Systematic investigation of Iranian Vacuum Bottom hydrodenitrogenation to produce clean fuel oil for marine transportation

Recent environmental regulations have urged refiners to decrease NO_x emissions related to fuels particularly used in marine transportation. To this, hydrodenitrogenation (HDN) of Iranian Vacuum Bottom (IVB), as one of the most abundant but problematic effluents of Iranian refineries used for marine applications, was evaluated for the very first time via batch hydrotreating procedure over a commercial NiMo catalyst.
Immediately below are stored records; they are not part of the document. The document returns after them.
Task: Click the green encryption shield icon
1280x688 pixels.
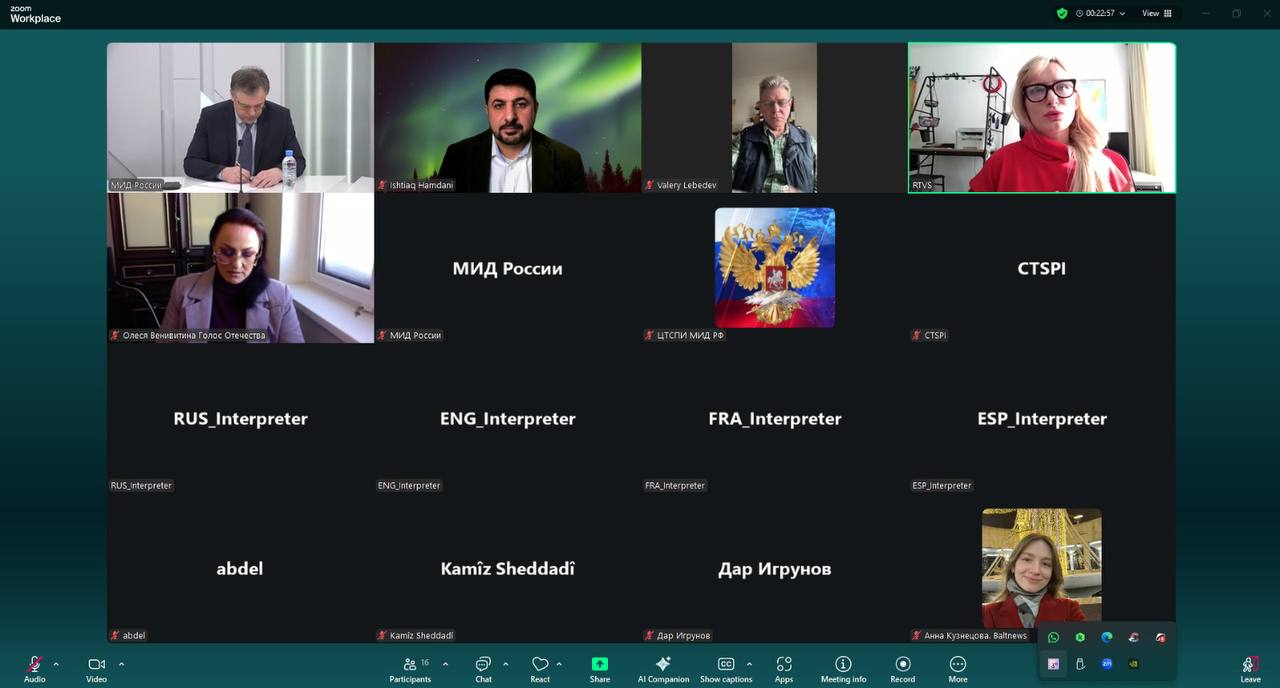Action: coord(1062,14)
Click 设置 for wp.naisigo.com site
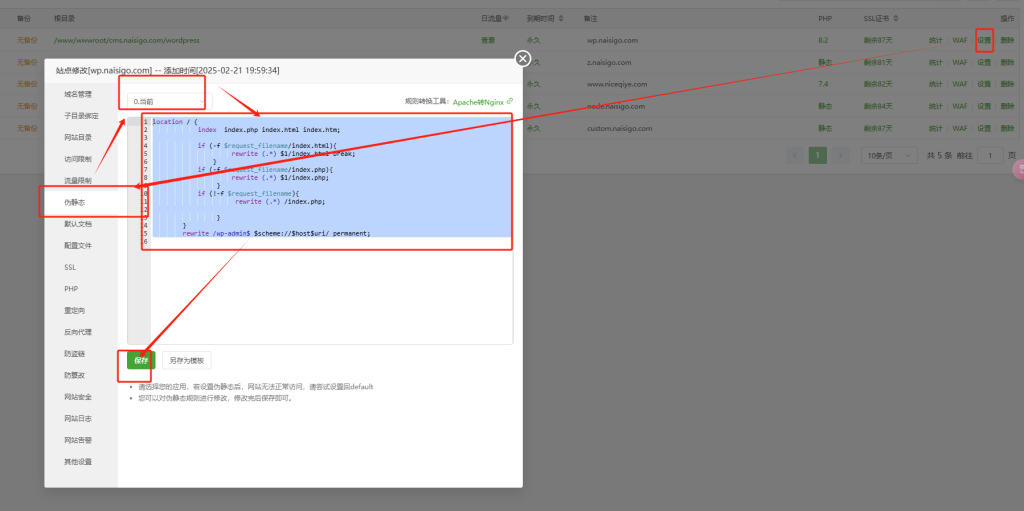 coord(984,40)
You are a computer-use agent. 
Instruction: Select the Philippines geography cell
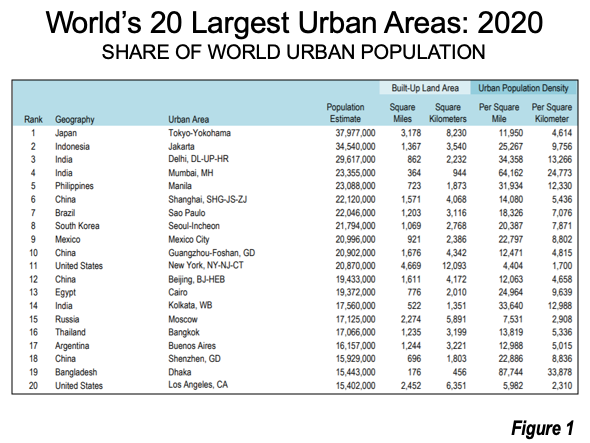pos(74,186)
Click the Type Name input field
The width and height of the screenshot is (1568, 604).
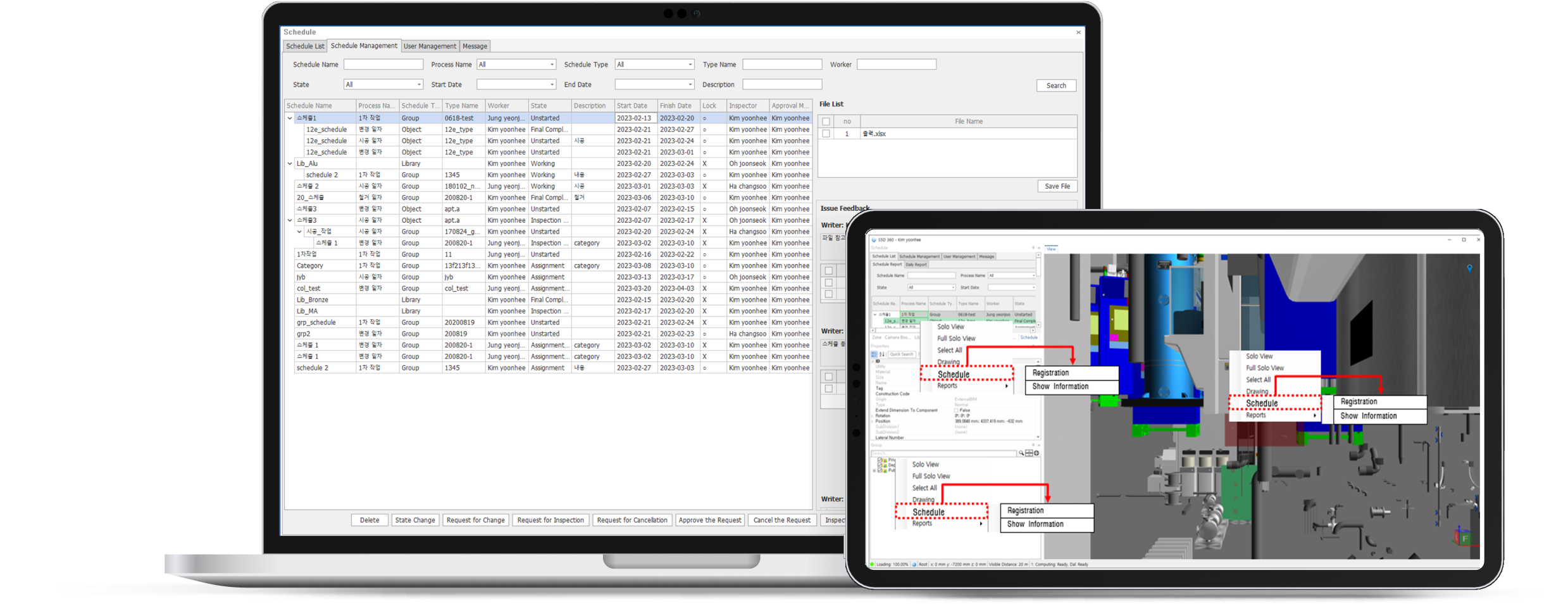(781, 65)
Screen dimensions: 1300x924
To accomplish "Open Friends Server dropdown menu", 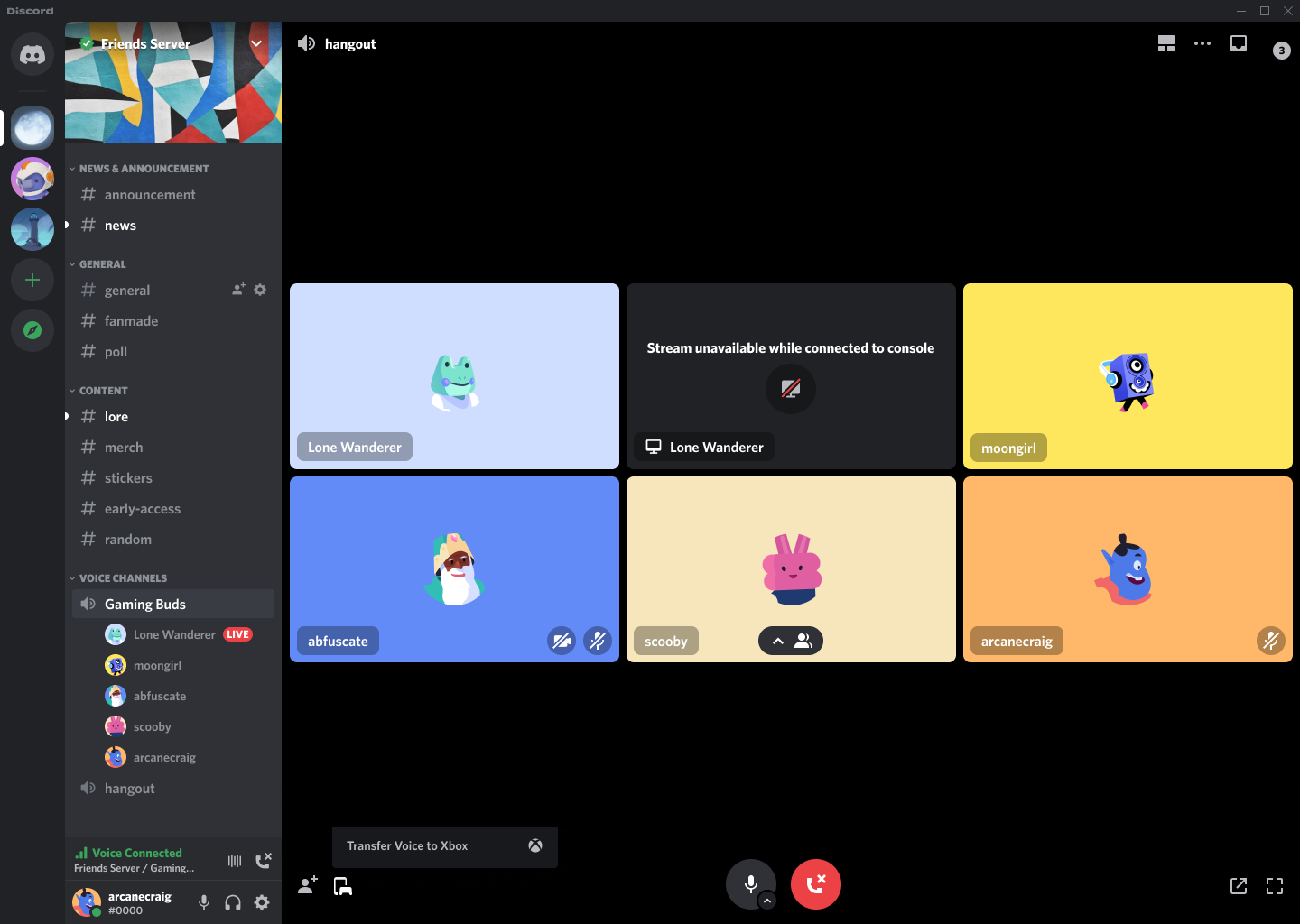I will 256,43.
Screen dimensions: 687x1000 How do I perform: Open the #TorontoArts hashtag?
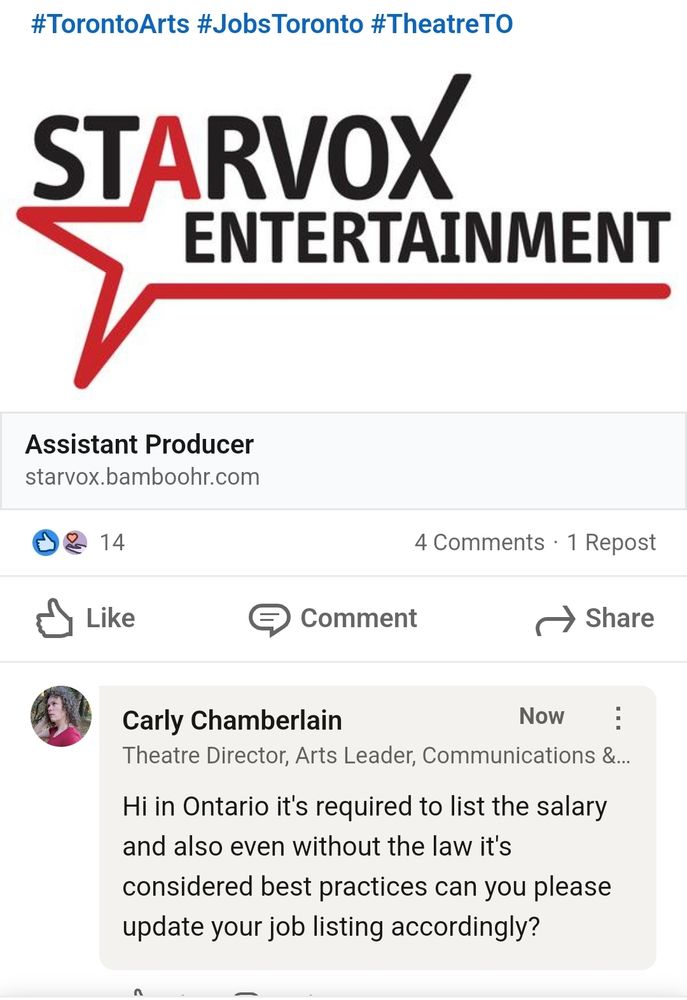(x=110, y=24)
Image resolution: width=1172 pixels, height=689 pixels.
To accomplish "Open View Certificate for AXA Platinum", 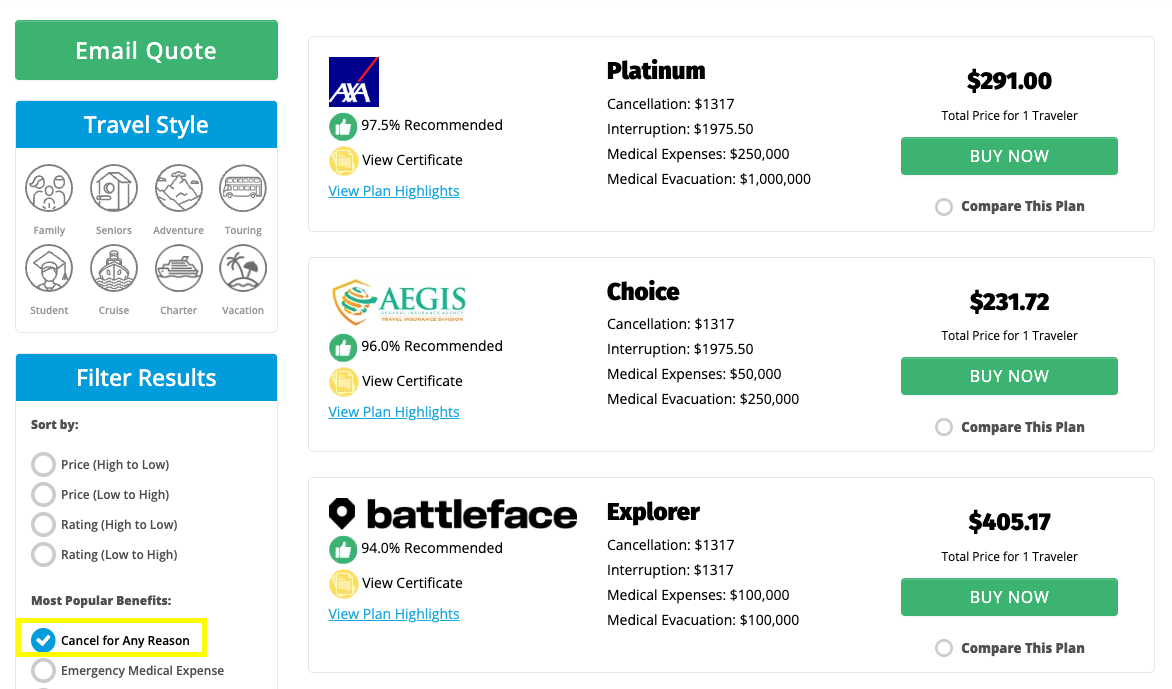I will [x=412, y=160].
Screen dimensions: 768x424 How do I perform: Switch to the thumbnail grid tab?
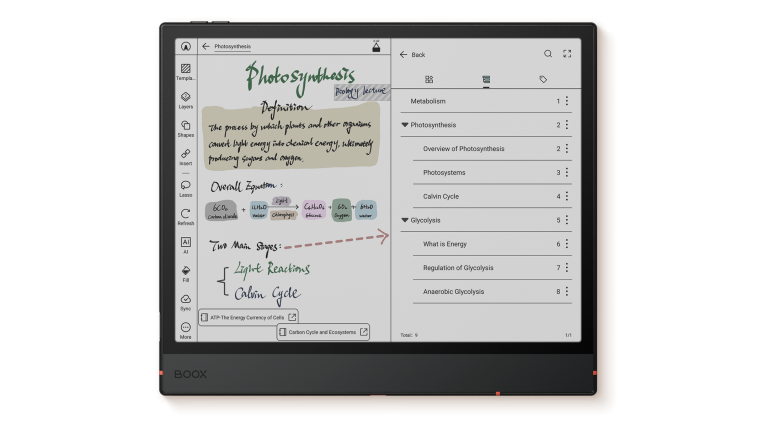pyautogui.click(x=428, y=78)
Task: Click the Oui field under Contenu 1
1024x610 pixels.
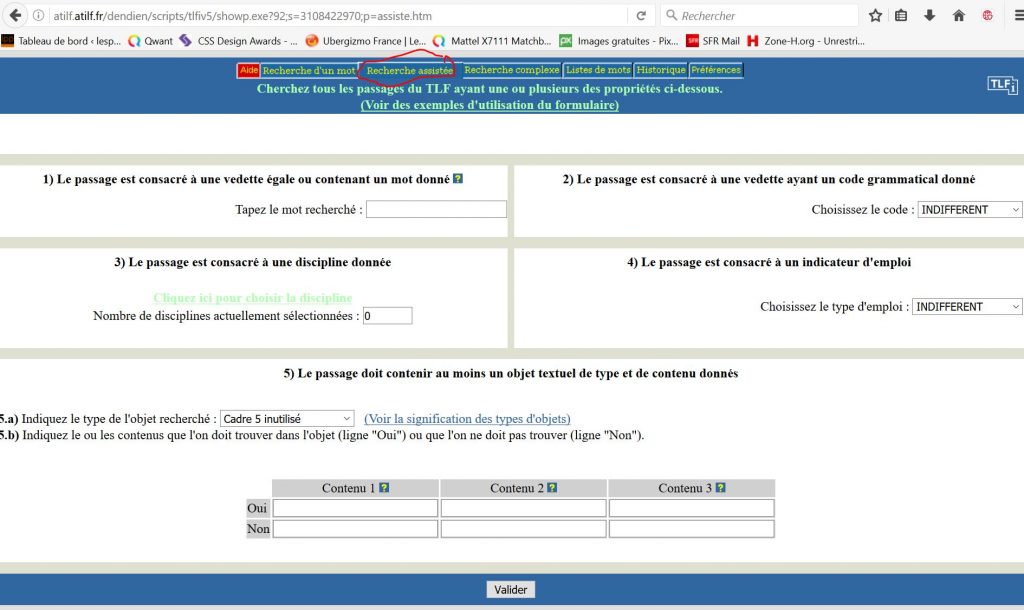Action: click(355, 508)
First, the feed material's physicochemical properties were fully analyzed using several analytic techniques such as CHNS, micro-carbon residue, and TGA. Process chemistry of the HDN and mild hydrocracking (MHC) processes was studied systematically following an L₉-assisted design of experiment (Taguchi method) whereby temperature (350–410 °C), reaction time (1–3 h), oil content:catalyst ratio (1.5–2.5), and H₂ initial pressure (3.0–7.0 MPa) were considered as control factors. Adding to the highly pre-pressurized medium (H₂ initial pressure of 7.0 MPa) at elevated temperature (410 °C) as the most favorable condition for HDN and MHC reactions, results also highlighted a few critical interactions between the operating variables. The key was simultaneous saturation and decomposition of the highly aromatic nature of IVB, under which 65.3% of nitrogen impurities were taken out of the feed’s recalcitrant network. Notably, we took advantage of some well-known analytic techniques like Sim Dis and GC–MS to shed light on the origin of the N-containing compounds in the feed material and physicochemical characteristics of liquid products. These fuel-related analyses provided us a deeper look into the process chemistry using thermodynamic and kinetic backgrounds.